In the listing below, find the line containing "Conditions générales (130, 2246)" and the line containing "[BoniVet Bully Stick holder] (262, 1488)". Repeat exactly those two lines and every line between them, nothing more.

Dataset content below:

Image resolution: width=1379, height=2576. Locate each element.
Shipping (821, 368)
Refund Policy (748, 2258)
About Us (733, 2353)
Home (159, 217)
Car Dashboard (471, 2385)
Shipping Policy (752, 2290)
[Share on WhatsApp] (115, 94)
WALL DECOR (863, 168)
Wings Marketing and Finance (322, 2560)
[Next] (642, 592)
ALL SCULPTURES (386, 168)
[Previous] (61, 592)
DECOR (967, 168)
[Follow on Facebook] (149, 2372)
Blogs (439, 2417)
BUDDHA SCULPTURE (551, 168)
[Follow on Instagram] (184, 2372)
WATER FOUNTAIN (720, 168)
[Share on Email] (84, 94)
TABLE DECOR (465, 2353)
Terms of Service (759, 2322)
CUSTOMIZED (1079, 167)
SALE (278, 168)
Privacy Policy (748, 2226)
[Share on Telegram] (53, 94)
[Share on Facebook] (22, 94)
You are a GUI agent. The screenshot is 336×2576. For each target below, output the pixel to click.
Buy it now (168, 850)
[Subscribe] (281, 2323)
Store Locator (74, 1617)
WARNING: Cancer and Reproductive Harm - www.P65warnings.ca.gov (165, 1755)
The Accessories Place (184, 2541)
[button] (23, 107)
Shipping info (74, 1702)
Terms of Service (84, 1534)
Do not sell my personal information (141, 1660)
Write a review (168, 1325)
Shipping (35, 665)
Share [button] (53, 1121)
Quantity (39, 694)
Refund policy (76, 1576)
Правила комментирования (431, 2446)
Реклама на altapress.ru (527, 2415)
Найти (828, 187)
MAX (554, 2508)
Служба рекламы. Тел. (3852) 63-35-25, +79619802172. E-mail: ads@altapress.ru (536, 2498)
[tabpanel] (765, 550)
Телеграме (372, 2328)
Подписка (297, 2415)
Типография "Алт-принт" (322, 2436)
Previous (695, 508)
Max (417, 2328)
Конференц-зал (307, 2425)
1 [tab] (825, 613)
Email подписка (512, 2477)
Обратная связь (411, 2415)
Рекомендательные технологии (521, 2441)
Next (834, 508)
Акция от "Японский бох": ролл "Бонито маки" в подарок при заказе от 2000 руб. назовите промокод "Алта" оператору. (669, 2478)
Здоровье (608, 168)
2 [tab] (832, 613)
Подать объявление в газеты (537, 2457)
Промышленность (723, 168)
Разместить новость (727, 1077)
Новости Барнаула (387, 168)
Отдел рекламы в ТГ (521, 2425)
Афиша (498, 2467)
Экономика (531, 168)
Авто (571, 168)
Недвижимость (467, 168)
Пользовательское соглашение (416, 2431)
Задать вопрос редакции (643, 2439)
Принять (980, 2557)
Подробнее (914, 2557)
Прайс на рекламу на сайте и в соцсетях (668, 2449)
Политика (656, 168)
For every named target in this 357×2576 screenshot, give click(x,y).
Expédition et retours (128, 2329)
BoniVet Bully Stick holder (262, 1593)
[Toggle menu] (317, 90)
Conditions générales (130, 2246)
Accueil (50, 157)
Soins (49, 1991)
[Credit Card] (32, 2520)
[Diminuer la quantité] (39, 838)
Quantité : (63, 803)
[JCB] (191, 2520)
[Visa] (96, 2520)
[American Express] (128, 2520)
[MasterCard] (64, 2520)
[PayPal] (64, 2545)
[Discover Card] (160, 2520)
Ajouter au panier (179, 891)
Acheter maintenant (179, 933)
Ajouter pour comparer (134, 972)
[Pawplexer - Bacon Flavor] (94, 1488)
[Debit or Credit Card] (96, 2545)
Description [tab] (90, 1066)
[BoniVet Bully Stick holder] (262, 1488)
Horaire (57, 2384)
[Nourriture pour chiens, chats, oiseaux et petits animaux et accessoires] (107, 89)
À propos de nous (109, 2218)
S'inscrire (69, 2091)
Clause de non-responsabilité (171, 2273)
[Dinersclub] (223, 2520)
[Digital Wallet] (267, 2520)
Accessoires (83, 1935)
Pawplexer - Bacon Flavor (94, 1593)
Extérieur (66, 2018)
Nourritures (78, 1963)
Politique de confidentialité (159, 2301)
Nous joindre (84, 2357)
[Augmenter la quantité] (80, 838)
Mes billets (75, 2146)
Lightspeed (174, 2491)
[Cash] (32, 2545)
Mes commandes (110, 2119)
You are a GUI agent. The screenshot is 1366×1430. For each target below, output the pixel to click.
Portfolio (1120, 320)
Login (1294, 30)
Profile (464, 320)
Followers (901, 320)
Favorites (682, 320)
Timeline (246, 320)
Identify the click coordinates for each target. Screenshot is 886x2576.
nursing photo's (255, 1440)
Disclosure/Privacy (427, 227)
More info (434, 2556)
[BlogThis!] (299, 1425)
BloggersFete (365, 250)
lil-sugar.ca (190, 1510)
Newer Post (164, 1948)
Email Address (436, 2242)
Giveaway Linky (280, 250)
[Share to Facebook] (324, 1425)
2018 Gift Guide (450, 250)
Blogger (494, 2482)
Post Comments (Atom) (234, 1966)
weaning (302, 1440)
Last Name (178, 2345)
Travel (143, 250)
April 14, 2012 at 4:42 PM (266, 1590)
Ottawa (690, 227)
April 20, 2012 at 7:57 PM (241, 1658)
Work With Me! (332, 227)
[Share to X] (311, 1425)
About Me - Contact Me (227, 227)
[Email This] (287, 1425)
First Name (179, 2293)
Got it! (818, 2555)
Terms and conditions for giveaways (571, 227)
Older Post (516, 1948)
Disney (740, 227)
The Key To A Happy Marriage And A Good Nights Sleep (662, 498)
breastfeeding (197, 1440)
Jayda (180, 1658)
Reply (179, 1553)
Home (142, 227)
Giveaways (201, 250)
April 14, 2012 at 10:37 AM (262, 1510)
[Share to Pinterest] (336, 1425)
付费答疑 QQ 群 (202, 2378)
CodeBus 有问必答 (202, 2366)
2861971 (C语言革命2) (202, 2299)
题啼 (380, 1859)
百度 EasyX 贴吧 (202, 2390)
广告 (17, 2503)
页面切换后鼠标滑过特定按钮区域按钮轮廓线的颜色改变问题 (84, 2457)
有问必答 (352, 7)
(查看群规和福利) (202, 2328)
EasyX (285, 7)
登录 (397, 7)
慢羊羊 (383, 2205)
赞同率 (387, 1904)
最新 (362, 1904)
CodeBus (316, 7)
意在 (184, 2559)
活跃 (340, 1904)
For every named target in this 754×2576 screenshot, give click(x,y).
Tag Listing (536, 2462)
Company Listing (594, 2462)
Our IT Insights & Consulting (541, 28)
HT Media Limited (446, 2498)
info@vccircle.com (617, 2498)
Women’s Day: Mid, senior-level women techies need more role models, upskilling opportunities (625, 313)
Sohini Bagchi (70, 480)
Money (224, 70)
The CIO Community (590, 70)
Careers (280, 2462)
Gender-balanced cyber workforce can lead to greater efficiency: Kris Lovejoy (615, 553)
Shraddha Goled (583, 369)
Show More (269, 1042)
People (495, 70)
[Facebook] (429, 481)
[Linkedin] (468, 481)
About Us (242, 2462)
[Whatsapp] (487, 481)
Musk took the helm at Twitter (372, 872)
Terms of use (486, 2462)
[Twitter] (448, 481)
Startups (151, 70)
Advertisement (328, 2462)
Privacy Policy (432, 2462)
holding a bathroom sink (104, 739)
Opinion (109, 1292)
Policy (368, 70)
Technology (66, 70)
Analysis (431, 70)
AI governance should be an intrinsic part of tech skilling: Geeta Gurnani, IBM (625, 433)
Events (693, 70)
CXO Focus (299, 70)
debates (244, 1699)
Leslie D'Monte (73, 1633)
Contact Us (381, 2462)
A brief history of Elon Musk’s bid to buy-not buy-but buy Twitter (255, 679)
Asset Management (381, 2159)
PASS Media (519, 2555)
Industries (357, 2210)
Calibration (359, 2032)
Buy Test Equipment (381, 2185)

End of Dataset content.

- **Result of the task**
Conditions générales (130, 2246)
Accueil (50, 157)
Soins (49, 1991)
[Credit Card] (32, 2520)
[Diminuer la quantité] (39, 838)
Quantité : (63, 803)
[JCB] (191, 2520)
[Visa] (96, 2520)
[American Express] (128, 2520)
[MasterCard] (64, 2520)
[PayPal] (64, 2545)
[Discover Card] (160, 2520)
Ajouter au panier (179, 891)
Acheter maintenant (179, 933)
Ajouter pour comparer (134, 972)
[Pawplexer - Bacon Flavor] (94, 1488)
[Debit or Credit Card] (96, 2545)
Description [tab] (90, 1066)
[BoniVet Bully Stick holder] (262, 1488)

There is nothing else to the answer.